Problem to work on
Copy the material word for word from the line containing "Given: Open the K: Company menu" down through the end, leaving out the pictures.

Data records
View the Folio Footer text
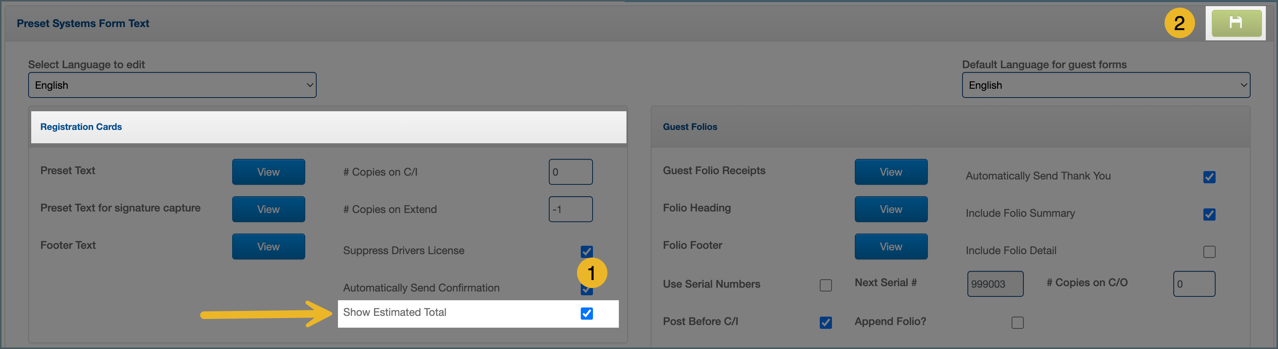The height and width of the screenshot is (349, 1278). [x=891, y=246]
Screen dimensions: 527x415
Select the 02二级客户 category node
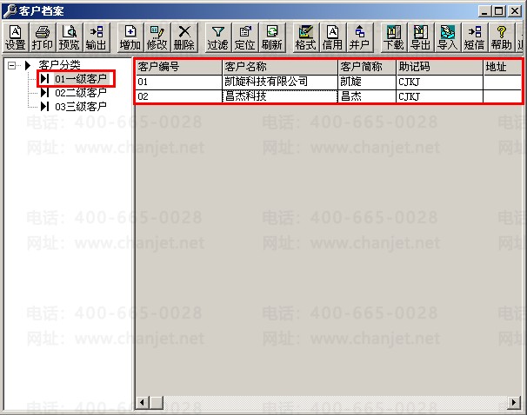coord(81,93)
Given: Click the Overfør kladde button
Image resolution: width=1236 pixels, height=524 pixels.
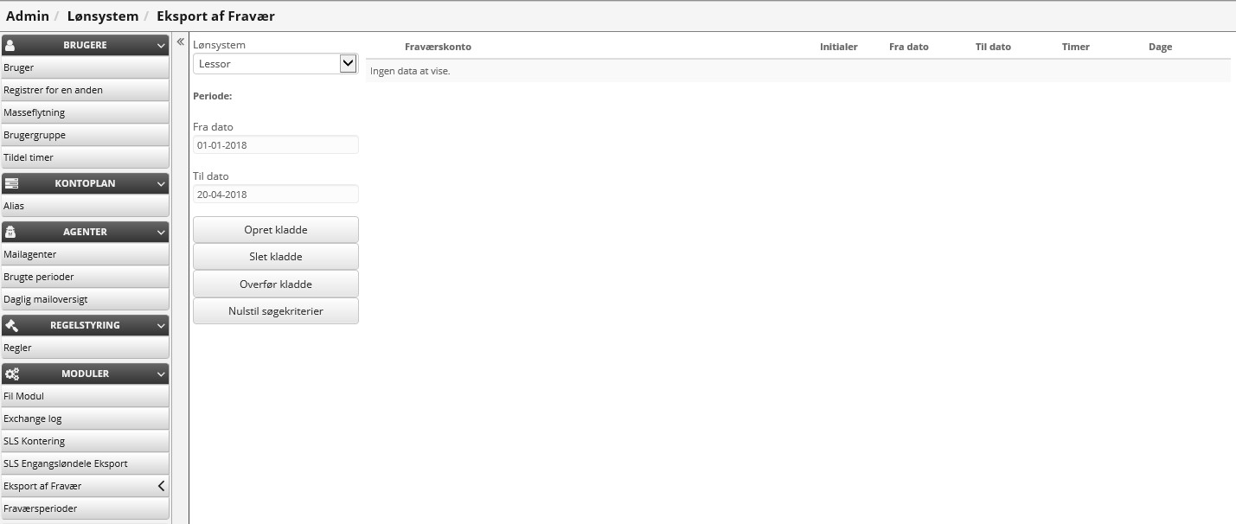Looking at the screenshot, I should pos(275,284).
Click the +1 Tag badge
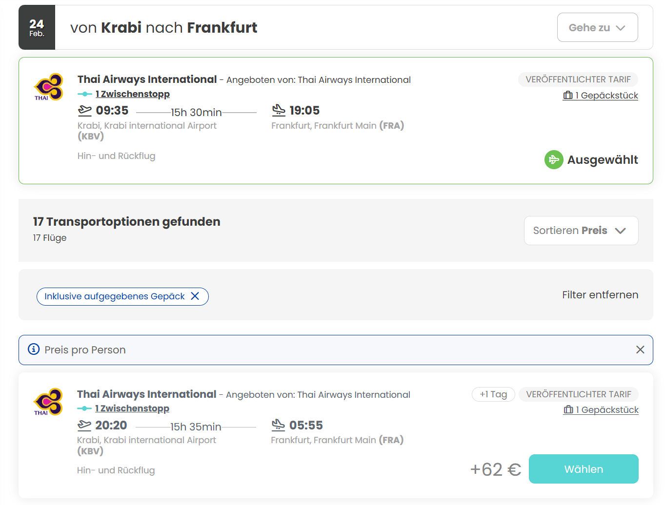Image resolution: width=665 pixels, height=505 pixels. tap(493, 394)
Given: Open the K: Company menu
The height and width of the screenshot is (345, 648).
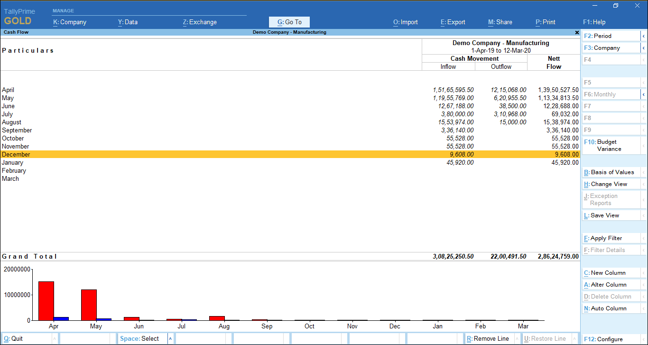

Exercise answer
Given: Open the K: Company menu
The height and width of the screenshot is (345, 648).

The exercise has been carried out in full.